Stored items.
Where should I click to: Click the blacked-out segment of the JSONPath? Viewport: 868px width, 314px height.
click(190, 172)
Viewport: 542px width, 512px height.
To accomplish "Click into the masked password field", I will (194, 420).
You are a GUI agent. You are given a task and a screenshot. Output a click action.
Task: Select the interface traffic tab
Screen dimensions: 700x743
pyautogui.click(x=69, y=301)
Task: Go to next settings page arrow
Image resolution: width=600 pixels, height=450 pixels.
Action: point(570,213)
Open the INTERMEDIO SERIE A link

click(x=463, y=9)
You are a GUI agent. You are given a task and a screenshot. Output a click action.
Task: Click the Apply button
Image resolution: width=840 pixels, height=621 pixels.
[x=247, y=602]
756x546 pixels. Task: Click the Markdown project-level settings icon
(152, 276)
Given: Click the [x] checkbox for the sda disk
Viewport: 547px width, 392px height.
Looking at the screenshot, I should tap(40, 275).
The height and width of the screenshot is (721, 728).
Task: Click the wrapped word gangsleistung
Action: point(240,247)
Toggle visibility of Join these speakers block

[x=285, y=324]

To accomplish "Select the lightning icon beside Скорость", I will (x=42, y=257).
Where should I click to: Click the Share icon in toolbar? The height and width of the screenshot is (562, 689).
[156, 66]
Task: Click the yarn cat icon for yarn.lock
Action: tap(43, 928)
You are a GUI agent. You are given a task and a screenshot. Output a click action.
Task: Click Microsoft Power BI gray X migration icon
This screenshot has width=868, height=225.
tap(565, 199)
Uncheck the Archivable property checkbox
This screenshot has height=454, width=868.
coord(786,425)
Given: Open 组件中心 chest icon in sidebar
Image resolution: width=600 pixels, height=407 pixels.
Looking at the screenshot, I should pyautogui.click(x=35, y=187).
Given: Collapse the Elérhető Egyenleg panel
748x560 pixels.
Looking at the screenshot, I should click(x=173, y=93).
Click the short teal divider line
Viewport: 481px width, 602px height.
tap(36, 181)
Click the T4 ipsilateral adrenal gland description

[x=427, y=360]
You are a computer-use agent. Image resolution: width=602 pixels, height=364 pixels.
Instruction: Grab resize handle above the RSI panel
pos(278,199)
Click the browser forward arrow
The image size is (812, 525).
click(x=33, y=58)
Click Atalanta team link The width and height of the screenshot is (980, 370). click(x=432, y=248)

The problem.
Only one stretch is wanted, so please give again exactly the lines from the start of the data through the line containing "Given: Click the", both ends included.

Exercise answer.
Where should I click to: Click the blacked-out segment of the JSONPath? Viewport: 868px width, 314px height.
click(190, 172)
Viewport: 542px width, 512px height.
To accomplish "Click into the masked password field", I will (194, 420).
You are a GUI agent. You are given a task and a screenshot. Output a click action.
Task: Select the interface traffic tab
Screen dimensions: 700x743
pyautogui.click(x=69, y=301)
Task: Go to next settings page arrow
Image resolution: width=600 pixels, height=450 pixels.
Action: point(570,213)
Open the INTERMEDIO SERIE A link

click(x=463, y=9)
You are a GUI agent. You are given a task and a screenshot. Output a click action.
Task: Click the Apply button
Image resolution: width=840 pixels, height=621 pixels.
[x=247, y=602]
756x546 pixels. Task: Click the Markdown project-level settings icon
(152, 276)
Given: Click the [x] checkbox for the sda disk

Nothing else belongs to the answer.